I've set up a distributed Hadoop environment within VirtualBox: 4 virtual Ubuntu 11.10 installations, one acting as the master node, the other three as slaves. I followed this tutorial to get the single-node version up and running and then converted to the fully-distributed version. It was working just fine when I was running 11.04; however, when I upgraded to 11.10, it broke. Now all my slaves' logs show the following error message, repeated ad nauseum:
INFO org.apache.hadoop.ipc.Client: Retrying connect to server: master/192.168.1.10:54310. Already tried 0 time(s). INFO org.apache.hadoop.ipc.Client: Retrying connect to server: master/192.168.1.10:54310. Already tried 1 time(s). INFO org.apache.hadoop.ipc.Client: Retrying connect to server: master/192.168.1.10:54310. Already tried 2 time(s).
And so on.
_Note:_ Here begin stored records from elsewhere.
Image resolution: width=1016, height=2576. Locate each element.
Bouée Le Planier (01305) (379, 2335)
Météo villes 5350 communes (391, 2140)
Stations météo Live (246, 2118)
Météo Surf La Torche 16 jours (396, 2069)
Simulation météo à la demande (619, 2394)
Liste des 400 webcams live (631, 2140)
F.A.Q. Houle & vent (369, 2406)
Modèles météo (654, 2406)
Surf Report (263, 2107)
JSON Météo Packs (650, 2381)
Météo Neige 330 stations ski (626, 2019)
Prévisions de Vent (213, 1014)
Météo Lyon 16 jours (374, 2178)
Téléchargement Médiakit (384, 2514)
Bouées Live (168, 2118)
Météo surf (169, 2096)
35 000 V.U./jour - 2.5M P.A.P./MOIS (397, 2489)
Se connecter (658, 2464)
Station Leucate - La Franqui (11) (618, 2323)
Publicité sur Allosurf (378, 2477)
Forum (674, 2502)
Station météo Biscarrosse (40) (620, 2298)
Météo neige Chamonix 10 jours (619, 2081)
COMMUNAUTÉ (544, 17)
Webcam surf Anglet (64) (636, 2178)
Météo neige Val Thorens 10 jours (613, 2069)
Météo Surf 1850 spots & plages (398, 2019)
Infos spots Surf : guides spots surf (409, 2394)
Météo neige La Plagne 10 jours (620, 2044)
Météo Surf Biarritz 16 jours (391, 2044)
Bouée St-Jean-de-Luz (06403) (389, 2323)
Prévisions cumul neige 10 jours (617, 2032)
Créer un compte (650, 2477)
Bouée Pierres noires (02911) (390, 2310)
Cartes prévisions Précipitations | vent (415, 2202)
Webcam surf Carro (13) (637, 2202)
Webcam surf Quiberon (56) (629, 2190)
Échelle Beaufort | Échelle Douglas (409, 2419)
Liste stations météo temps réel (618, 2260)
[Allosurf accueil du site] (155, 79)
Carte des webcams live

I've found other instances of this error message on the Internet (and StackOverflow) but none of the solutions have worked (tried changing the core-site.xml and mapred-site.xml entries to be the IP address rather than hostname; quadruple-checked /etc/hosts
on all slaves and master; master can SSH password-less into all slaves). I even tried reverting each slave back to a single-node setup, and they would all work fine in this case (on that note, the master always works fine as both a Datanode and the Namenode).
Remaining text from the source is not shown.